> _CONSIGNES_
[1] Dans l'extrait ci-dessous, relevez chacune des prédictions faites à l'avènement du prince au trône, en associant chaque groupe de serviteurs au rôle auquel il serait réduit.
[2] D'après l'extrait ci-dessous, en quelle année Frédéric entra-t-il en possession de l'Oost-Frise ?

> _EXTRAIT DU TEXTE_
■ ■ ■
CE prince, dans l’âge des plaiſirs, eut le courage de préférer à la molle oiſiveté des cours, l’avantage de s’inſtruire. Le commerce des premiers hommes du ſiècle, & ſes réflexions, mûriſſoient dans le ſecret ſon génie ; naturellement actif, naturellement impatient de s’étendre. Ni la flatterie, ni la contradiction ne purent jamais le diſtraire de ſes profondes méditations. Il forma de bonne heure le plan de ſa vie & de ſon règne. On oſa prédire à ſon avènement au trône, que ſes miniſtres ne ſeroient que les ſecrétaires ; les adminiſtrateurs de ſes finances, que ſes commis ; ſes généraux, que ſes aides-de-camp. Des circonſtances heureuſes le mirent à portée de développer aux yeux des nations des talens acquis dans la retraite. Saiſiſſant avec une rapidité qui n’appartenoit qu’à lui le point déciſif de ſes intérêts, Frédéric attaqua une puiſſance qui avoit tenu ſes ancêtres dans la ſervitude. Il gagna cinq batailles contre elle, lui enleva la meilleure de ſes provinces, & fit la paix auſſi à propos qu’il avoit fait la guerre.

En ceſſant de combattre, il ne ceſſa pas d’agir. On le vit aſpirer à l’admiration des mêmes peuples, dont il avoit été la terreur. Il appela tous les arts à lui, & les aſſocia à ſa gloire. Il réforma les abus de la juſtice, & dicta lui-même des loix pleines de ſageſſe. Un ordre ſimple, invariable, s’établit dans toutes les parties de l’adminiſtration. Perſuadé que l’autorité du ſouverain eſt un bien commun à tous les ſujets, une protection dont ils doivent tous également jouir, il voulut que chacun d’eux eut la liberté de S’approcher & de lui écrire. Tous les inſtans de ſa vie étoient conſacrés au bien de ſes peuples. Ses délaſſemens même leur étoient utiles. Ses ouvrages d’hiſtoire, de morale, de politique étoient remplis de vérités pratiques. On vit régner juſque dans ſes poéſies des idées profondes, & propres à répandre la lumière. Il s’occupoit du ſoin d’enrichir ſes états ; lorſque des événemens heureux le mirent en poſſeſſion de l’Ooſt-Friſe en 1744.
■ ■ ■
> _DONNÉES ENREGISTRÉES_
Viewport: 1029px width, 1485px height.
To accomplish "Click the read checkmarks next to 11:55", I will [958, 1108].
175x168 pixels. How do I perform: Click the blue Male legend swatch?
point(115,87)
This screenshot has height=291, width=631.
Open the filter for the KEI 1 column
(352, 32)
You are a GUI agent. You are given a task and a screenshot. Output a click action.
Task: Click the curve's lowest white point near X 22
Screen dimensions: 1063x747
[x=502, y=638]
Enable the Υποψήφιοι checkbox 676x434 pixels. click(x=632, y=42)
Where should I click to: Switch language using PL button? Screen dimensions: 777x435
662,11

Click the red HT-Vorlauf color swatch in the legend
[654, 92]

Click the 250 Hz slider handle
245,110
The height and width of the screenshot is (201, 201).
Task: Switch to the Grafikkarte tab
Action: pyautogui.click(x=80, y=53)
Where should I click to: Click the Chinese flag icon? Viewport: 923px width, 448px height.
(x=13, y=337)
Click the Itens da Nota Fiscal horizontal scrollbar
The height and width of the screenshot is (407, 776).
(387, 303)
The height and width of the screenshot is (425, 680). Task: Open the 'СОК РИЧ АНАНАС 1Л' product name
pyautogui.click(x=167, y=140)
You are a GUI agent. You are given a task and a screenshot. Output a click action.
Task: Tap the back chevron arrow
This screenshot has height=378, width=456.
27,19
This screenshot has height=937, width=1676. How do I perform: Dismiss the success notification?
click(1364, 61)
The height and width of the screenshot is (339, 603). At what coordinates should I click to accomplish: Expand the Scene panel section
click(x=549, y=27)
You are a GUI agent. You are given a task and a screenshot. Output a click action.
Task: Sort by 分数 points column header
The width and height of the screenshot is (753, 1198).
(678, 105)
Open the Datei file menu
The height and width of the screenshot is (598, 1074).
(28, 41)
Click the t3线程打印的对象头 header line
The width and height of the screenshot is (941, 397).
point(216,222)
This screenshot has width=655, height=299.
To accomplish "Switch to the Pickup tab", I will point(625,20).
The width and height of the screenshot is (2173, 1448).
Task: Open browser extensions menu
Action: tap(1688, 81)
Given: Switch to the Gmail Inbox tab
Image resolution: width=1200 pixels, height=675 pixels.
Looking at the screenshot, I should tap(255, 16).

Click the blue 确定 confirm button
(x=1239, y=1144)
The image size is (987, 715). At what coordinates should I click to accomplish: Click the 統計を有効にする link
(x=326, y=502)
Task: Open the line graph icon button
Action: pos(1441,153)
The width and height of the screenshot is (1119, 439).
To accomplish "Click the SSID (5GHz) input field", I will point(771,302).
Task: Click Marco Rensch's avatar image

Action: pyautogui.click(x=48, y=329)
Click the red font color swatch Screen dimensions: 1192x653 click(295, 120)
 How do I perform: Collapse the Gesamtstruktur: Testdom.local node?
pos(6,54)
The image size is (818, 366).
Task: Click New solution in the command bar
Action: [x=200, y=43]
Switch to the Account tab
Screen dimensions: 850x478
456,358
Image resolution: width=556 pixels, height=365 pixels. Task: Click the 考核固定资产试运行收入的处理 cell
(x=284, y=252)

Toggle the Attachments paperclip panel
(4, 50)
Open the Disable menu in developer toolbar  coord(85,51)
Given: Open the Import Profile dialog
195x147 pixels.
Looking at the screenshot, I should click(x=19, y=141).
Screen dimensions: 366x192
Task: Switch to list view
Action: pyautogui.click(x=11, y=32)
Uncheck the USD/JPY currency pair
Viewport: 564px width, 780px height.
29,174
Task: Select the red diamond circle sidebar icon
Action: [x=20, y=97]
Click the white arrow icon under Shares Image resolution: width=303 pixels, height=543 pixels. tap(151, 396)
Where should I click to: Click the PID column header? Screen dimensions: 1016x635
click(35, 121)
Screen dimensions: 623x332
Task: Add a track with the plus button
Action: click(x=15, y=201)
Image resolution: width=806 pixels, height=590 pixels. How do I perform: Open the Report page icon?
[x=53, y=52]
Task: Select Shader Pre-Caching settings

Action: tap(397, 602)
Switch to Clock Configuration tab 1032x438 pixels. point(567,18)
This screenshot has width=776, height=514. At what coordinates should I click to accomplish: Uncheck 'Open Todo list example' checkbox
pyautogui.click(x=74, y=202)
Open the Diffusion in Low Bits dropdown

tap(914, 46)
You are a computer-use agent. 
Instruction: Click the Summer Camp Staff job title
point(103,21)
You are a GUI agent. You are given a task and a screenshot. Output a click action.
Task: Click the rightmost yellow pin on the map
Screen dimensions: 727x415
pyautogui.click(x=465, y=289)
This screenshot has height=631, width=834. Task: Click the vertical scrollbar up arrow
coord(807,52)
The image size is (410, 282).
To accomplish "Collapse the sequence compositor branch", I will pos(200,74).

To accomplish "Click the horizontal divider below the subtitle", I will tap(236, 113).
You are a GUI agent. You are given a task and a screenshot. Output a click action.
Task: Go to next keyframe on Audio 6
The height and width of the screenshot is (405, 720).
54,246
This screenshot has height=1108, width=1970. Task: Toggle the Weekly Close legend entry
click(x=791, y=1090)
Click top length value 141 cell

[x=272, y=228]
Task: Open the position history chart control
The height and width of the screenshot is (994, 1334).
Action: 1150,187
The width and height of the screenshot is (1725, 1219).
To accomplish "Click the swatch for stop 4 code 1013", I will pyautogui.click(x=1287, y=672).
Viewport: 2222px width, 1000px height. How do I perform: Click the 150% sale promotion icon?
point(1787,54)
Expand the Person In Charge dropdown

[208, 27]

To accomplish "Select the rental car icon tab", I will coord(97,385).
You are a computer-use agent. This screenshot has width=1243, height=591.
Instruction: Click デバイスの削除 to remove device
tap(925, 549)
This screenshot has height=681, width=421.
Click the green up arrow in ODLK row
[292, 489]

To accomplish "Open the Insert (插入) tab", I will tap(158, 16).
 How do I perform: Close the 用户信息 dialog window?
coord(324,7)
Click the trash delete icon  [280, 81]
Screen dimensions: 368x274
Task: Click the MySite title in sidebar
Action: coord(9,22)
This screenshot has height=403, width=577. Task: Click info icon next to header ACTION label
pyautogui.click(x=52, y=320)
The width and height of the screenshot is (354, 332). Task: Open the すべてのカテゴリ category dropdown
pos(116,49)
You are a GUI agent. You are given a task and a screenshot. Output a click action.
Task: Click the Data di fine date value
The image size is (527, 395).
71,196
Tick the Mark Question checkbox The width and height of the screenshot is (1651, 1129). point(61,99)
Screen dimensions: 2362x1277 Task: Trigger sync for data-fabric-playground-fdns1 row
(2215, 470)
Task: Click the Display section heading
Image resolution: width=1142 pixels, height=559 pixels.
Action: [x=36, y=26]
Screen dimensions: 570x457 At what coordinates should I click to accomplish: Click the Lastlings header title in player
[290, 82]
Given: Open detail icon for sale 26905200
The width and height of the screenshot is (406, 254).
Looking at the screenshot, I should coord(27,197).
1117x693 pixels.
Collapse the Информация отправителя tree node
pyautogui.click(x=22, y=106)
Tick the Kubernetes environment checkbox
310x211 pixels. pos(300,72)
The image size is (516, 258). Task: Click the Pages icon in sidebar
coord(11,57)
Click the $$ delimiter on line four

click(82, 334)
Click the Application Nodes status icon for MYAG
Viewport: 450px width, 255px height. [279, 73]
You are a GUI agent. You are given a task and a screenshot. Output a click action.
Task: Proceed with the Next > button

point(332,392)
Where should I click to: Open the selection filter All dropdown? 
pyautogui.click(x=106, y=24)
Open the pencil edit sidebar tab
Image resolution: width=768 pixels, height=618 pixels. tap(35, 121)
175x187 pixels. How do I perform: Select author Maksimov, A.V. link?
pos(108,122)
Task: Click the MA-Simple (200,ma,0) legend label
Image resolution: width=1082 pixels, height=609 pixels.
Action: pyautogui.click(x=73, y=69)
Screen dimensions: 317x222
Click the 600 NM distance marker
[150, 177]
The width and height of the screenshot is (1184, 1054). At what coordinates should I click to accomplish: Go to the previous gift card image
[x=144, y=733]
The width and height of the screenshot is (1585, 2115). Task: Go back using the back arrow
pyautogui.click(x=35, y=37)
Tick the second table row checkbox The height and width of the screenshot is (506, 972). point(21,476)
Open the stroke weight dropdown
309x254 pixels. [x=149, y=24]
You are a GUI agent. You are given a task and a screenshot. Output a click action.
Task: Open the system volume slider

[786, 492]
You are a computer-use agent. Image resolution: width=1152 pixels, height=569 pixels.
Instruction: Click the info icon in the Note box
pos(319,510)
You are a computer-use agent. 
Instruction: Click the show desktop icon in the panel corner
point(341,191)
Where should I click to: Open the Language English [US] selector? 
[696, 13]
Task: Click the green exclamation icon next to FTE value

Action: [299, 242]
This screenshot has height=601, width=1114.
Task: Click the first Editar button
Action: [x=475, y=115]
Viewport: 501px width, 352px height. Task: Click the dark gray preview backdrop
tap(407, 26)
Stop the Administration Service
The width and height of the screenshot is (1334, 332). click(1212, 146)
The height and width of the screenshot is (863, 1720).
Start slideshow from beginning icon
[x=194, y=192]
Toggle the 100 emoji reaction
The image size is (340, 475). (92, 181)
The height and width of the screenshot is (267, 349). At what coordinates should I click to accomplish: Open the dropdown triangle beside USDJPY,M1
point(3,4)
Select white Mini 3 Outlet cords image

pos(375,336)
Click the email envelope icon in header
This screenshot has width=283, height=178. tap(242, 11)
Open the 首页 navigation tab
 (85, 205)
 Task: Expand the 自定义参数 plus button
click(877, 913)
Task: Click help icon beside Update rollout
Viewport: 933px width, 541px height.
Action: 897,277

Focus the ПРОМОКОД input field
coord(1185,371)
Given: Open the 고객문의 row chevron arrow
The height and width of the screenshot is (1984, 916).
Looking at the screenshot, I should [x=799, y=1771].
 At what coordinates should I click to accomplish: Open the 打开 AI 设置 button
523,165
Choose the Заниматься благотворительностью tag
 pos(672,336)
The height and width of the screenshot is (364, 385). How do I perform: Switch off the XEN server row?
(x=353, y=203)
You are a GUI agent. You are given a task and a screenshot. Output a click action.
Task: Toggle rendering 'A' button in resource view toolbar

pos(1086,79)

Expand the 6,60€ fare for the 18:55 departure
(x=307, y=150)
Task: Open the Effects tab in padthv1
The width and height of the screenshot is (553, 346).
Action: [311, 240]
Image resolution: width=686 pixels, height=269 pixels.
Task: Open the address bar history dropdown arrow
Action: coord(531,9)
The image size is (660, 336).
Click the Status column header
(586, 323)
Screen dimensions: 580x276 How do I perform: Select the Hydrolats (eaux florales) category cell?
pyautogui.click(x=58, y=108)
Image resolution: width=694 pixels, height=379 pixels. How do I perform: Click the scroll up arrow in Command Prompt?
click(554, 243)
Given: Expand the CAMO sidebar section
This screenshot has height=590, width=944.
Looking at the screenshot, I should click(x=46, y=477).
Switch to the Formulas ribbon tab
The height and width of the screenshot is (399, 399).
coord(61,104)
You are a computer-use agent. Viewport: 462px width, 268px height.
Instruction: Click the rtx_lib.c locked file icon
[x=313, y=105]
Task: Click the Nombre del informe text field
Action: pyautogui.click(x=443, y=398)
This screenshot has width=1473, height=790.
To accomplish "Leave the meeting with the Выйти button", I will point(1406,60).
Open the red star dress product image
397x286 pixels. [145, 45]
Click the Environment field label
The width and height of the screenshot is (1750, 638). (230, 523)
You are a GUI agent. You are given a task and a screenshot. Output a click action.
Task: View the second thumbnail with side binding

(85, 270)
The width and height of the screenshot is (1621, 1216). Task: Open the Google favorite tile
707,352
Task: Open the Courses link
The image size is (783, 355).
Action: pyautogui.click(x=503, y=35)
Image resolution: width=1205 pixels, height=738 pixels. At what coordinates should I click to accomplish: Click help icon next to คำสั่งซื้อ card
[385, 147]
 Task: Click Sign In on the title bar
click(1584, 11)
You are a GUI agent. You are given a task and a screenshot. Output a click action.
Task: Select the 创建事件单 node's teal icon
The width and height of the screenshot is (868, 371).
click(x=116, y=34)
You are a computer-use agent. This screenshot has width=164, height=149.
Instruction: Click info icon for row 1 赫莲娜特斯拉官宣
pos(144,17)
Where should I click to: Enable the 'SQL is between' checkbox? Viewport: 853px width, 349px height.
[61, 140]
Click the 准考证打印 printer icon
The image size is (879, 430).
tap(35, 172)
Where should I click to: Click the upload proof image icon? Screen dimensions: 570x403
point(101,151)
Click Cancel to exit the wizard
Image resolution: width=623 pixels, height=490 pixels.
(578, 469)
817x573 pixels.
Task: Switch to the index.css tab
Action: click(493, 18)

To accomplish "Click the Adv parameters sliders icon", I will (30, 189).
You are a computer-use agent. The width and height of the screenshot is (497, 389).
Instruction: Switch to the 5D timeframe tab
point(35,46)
■ ■ ■
> _RÉSULTATS FINAUX_
[1]
- Ses ministres : ses secrétaires
- Les administrateurs de ses finances : ses commis
- Ses généraux : ses aides-de-camp

[2] En 1744.